Dotata di un bilancio annuo di circa 400 milioni di euro, la strategia intende salvaguardare e promuovere: - la salute pubblica e la sicurezza alimentare; - la salute degli animali; - lo sviluppo economico nei settori interessati; - l’agricoltura sostenibile e il benessere degli animali.

La nuova strategia mira inoltre a migliorare la sicurezza delle importazioni e il commercio di capi di bestiame. Piuttosto che imporre nuovi onerosi controlli alle frontiere, propone però di concentrare l’attenzione sulle importazioni ad alto rischio e di eliminare i problemi alla fonte, ad esempio con accordi di collaborazione con i paesi esportatori. La strategia affronta anche il problema del commercio illegale, che mette ancora più a rischio la salute sia degli animali che degli esseri umani.

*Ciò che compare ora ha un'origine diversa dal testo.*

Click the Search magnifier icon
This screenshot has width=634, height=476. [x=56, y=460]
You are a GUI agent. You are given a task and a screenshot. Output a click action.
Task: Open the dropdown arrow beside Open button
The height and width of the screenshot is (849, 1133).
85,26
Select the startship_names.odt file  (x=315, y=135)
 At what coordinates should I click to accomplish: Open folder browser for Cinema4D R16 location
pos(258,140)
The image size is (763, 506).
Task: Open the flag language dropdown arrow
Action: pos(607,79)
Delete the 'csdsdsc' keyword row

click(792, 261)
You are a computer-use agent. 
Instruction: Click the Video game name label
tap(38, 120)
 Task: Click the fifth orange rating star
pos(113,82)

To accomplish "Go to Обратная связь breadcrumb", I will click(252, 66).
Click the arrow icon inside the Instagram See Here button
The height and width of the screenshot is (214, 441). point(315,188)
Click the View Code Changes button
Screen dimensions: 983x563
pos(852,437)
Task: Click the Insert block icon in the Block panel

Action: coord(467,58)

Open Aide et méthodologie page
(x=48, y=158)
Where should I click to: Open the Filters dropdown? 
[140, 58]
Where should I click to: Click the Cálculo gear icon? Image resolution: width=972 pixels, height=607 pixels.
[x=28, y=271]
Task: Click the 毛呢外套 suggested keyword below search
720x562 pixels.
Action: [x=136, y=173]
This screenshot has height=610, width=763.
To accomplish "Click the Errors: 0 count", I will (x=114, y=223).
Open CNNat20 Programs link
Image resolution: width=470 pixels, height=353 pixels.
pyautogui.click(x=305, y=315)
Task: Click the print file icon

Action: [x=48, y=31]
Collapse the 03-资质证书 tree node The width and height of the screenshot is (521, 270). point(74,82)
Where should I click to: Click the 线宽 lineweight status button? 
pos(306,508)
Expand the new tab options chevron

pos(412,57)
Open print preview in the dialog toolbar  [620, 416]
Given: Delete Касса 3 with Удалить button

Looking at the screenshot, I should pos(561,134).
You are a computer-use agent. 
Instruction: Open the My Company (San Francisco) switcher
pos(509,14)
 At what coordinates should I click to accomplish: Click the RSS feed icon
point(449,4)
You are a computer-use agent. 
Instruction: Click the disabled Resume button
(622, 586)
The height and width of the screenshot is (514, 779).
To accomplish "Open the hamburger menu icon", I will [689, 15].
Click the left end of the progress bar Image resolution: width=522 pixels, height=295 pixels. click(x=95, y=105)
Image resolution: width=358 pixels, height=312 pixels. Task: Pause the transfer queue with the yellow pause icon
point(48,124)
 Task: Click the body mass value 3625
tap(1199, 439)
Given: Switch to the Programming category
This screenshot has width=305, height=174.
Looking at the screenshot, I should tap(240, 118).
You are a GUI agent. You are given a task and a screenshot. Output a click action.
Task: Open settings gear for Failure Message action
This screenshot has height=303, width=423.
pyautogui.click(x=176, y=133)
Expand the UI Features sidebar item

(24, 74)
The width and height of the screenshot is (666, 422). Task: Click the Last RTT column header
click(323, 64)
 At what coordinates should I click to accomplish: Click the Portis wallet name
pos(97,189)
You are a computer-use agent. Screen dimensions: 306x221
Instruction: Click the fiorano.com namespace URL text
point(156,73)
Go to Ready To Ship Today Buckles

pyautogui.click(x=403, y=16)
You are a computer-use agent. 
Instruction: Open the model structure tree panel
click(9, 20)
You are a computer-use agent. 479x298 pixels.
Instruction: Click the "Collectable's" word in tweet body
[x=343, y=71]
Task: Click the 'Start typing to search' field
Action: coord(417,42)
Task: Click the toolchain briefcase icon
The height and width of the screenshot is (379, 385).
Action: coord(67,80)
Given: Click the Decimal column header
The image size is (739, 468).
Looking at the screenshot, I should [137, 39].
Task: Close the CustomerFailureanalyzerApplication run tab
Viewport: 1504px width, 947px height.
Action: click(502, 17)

l’approccio basato sulla prevenzione favorisce lo sviluppo della ricerca scientifica e dell’innovazione a livello centrale. Ne è un esempio il nuovo promettente vaccino contro l’aviaria appena messo a punto da un'èquipe di scienziati e in parte finanziato dal programma dell’UE per la ricerca . La nuova strategia cercherà di espandere reti di laboratori nazionali di riferimento per massimizzare e mettere in comune conoscenze e competenze a livello europeo.